→ Entries taken from a collection:
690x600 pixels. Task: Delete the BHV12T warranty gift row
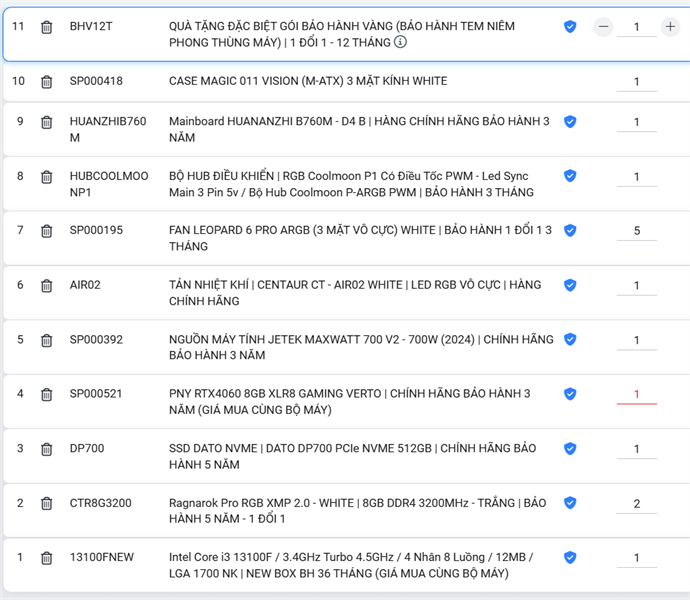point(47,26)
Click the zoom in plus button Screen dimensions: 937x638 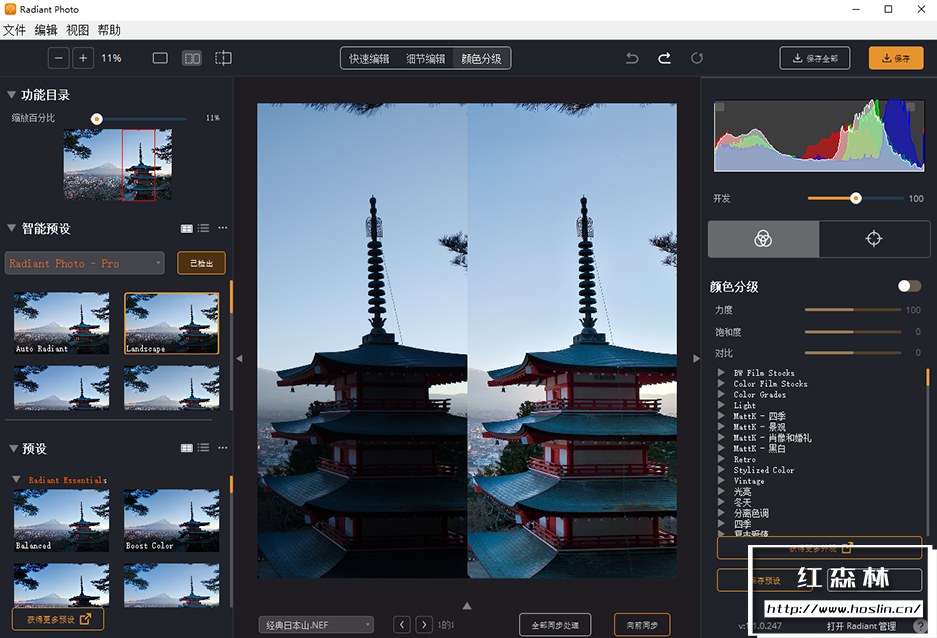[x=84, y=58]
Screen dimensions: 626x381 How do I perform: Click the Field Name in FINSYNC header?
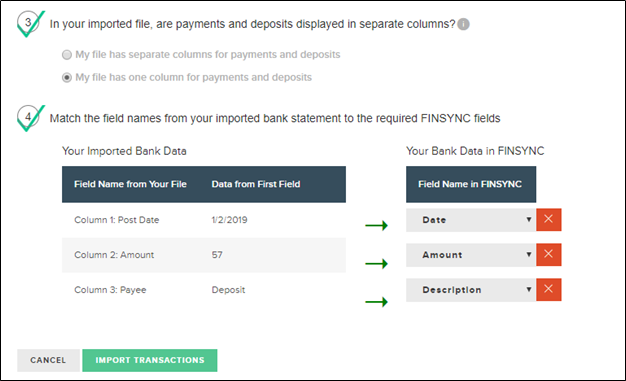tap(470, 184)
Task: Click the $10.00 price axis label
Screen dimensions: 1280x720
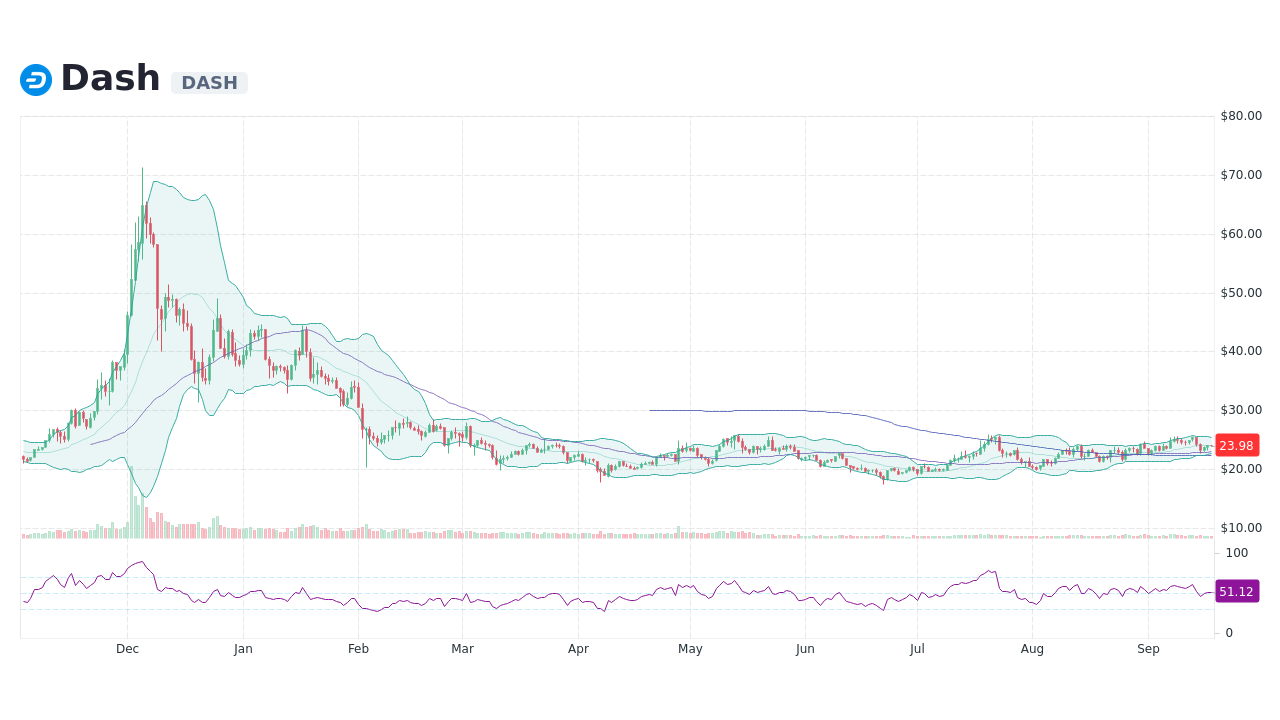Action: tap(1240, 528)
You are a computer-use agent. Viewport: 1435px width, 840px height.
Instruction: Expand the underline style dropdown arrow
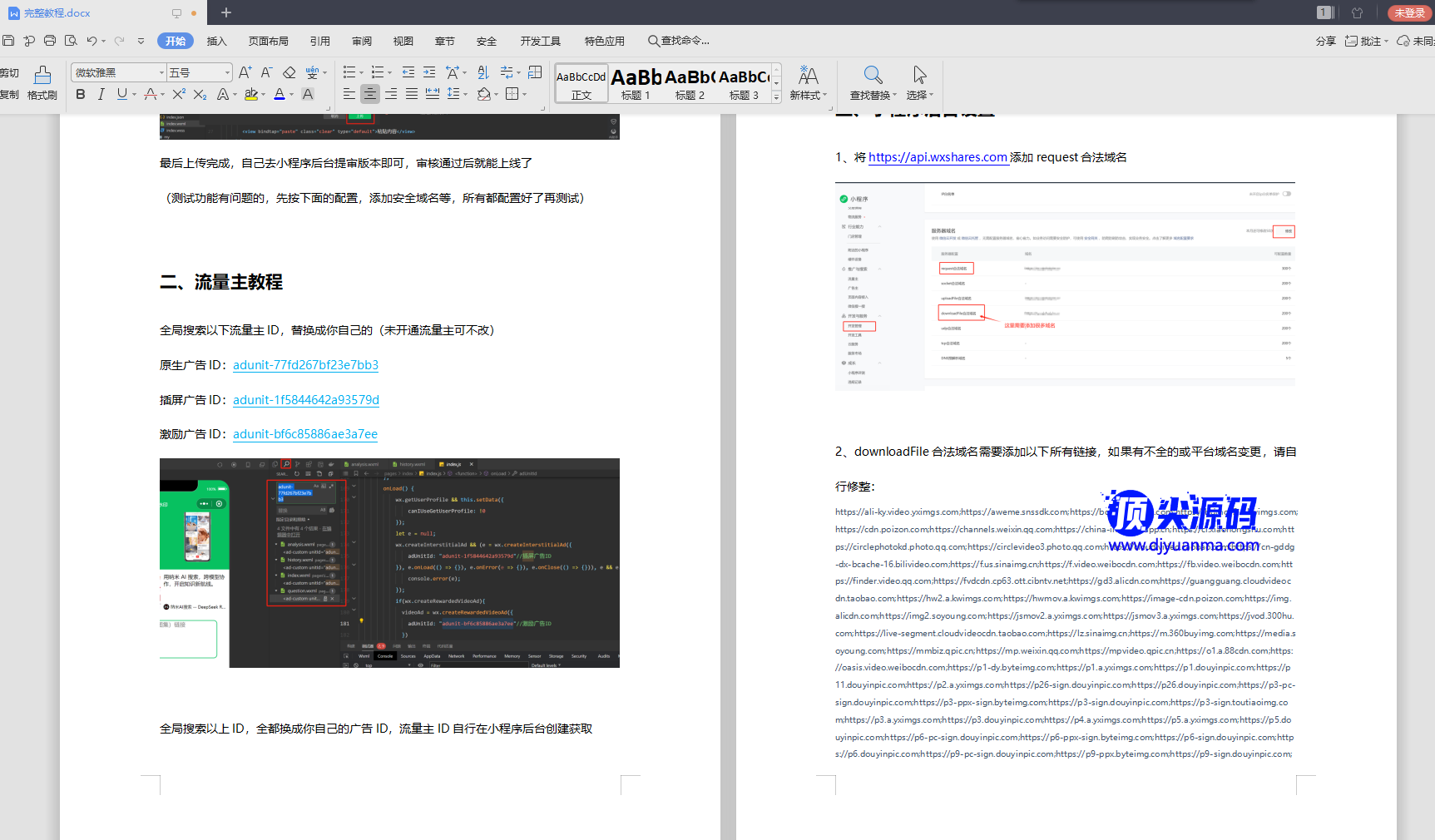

→ Exercise brief: Retype exactly, and only, the lines from the one containing "Screen dimensions: 626x381" through the end of the records above. Pictures stay out of the copy.

→ Answer to this problem:
Screen dimensions: 626x381 How do I perform: Click the Field Name in FINSYNC header?
tap(470, 184)
Task: Click the $10.00 price axis label
Screen dimensions: 1280x720
Action: tap(1240, 528)
You are a computer-use agent. Viewport: 1435px width, 840px height.
Instruction: Expand the underline style dropdown arrow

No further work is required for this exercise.